In his first speech outside Number 10 after winning the 1993 election, John Smith said that he hoped to make ‘a kinder, more open Britain’. His efforts to act on this were swift, in no small part thanks to his government’s massive majority- by mid-November, Parliament had voted to bring the UK into the Social Chapter, ratify the Maastricht Treaty on these conditions, and to introduce a national minimum wage. In these votes, Smith discovered he had an extra cushion for his planned reforms, as almost all the Liberal MPs also supported these measures.
Also in November, Liberal leader David Penhaligon declared his intention to stand down from the leadership. His decision was seen as a surprise to many political pundits and members of the public, due to his party’s recent success and the fact Penhaligon was just 49, but he explained in a press conference from his Truro constituency home that he wanted to allow some of his ‘talented new colleagues’ in Parliament a chance to make their mark on the party, as well as claiming he wanted to ‘go out on a high’ having just performed so well in the last election.

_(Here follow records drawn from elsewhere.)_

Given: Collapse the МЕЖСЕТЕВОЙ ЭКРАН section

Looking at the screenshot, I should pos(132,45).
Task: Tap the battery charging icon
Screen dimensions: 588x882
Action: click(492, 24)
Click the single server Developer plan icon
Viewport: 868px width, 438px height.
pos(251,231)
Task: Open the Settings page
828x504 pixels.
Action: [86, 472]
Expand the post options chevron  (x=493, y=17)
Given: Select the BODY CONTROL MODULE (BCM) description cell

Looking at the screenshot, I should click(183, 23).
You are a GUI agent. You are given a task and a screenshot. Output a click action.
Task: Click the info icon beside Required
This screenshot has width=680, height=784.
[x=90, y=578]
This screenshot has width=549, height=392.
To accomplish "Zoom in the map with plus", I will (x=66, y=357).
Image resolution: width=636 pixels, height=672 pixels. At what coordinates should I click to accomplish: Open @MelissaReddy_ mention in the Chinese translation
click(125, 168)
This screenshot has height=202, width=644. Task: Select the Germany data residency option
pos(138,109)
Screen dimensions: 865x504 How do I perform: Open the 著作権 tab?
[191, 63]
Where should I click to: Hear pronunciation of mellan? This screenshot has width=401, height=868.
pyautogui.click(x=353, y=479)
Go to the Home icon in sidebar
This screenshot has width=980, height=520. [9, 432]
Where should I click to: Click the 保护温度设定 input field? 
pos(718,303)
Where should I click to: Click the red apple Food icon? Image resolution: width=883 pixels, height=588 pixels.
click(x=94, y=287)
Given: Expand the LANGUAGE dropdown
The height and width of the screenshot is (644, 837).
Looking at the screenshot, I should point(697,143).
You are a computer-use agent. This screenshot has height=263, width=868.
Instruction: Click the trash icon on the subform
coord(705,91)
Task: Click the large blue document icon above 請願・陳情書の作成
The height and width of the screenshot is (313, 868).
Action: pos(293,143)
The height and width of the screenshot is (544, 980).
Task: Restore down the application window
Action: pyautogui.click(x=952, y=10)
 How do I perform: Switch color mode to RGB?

Ironically, despite his ‘new colleagues’ remark, the next Liberal leader was to be an old hand, namely Paddy Ashdown, who despite being embroiled in an adultery scandal the previous year was fairly popular with the left of the party, and spoke warmly of Smith’s government, implying he would be open to cooperation on policy measures.
This emboldened Smith, and he decided to push for new programmes including the renationalization of the National Grid, the introduction of a Bill of Rights and Freedom of Information act, and start the process of referenda to offer devolution to Scotland and Wales, with consultation between him and Ashdown being rumoured.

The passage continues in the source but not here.